La chiamata al 112 è arrivata dal personale del 118 nella tarda serata di sabato sera. Un uomo, fuori di sé, compiva atti di autolesionismo a Fidenza, accanendosi contro la propria autovettura e minacciando i sanitari, attivati dai famigliari dello stesso. Una pattuglia dei Carabinieri della Stazione di Fidenza è giunta sul posto in pochi istanti. Alla loro vista il trentenne, fisicamente molto prestante e totalmente fuori controllo, si è calmato, almeno apparentemente, e ha acconsentito a scambiare qualche parola. Ogni tanto, senza apparente motivo, tornava però ad accanirsi contro la propria autovettura parcheggiata sulla via.

Dopo aver sfondato un finestrino, ha iniziato a dare pugni al montante della scocca, per poi cercare di mandare in frantumi il lunotto anteriore. Di fronte a quel comportamento, pericoloso principalmente per lo stesso soggetto, militari e sanitari non hanno potuto restare inermi ma, quando hanno cercato di avvicinarlo, sono stati apostrofati in malo modo.

A quel punto i Carabinieri hanno allontanato tutti, per evitare il peggio, fronteggiando l’uomo che, ormai senza freni, ha iniziato a spintonare e offendere, senza peraltro fermare l’azione di demolizione della propria autovettura. Per interrompere definitivamente tale azione i militari hanno fatto ricorso allo spray antiaggressione in dotazione. Il dispositivo si è rivelato molto efficace: con un’unica attivazione l’uomo è stato reso immediatamente inoffensivo, immobilizzato e accompagnato nella caserma di via Trento, con enorme sollievo dei famigliari presenti, che ormai temevano il peggio.

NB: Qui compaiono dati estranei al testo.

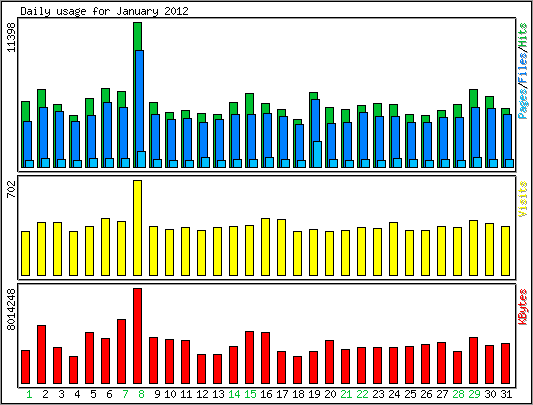Click the day 1 axis label
533x405 pixels.
29,394
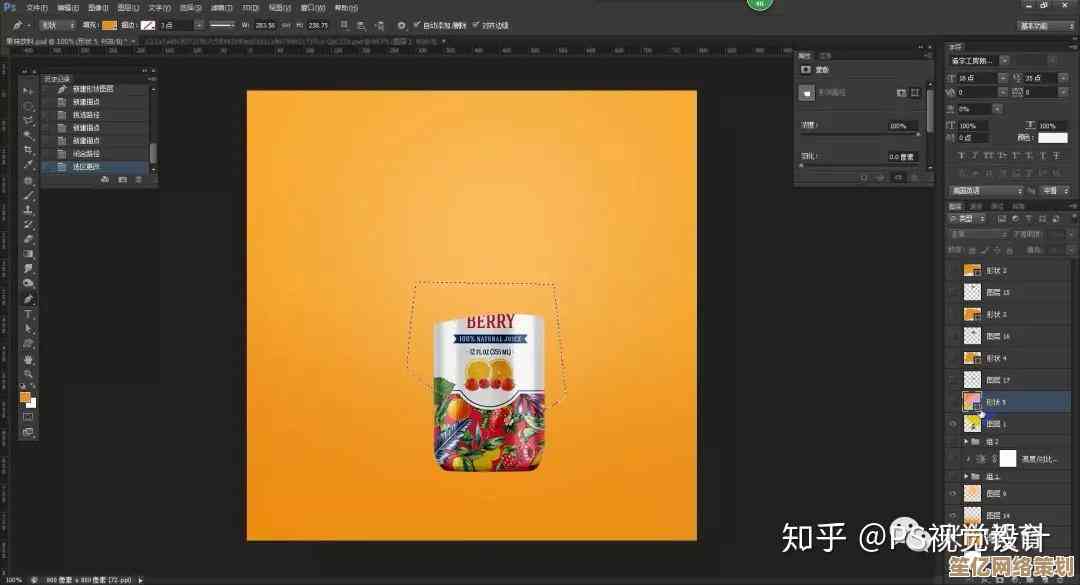
Task: Select the Pen tool in the toolbox
Action: coord(28,298)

Un paio d’ore dopo, prima di essere affidato alle cure del personale del 118, ormai totalmente ripresosi, è stato denunciato per resistenza a pubblico ufficiale. L’uomo, che lasciando la caserma ha chiesto scusa a tutti gli operatori dovrà dare conto alle autorità del suo comportamento violento e aggressivo, che solo per il pronto intervento dei Carabinieri non ha avuto conseguenze più gravi.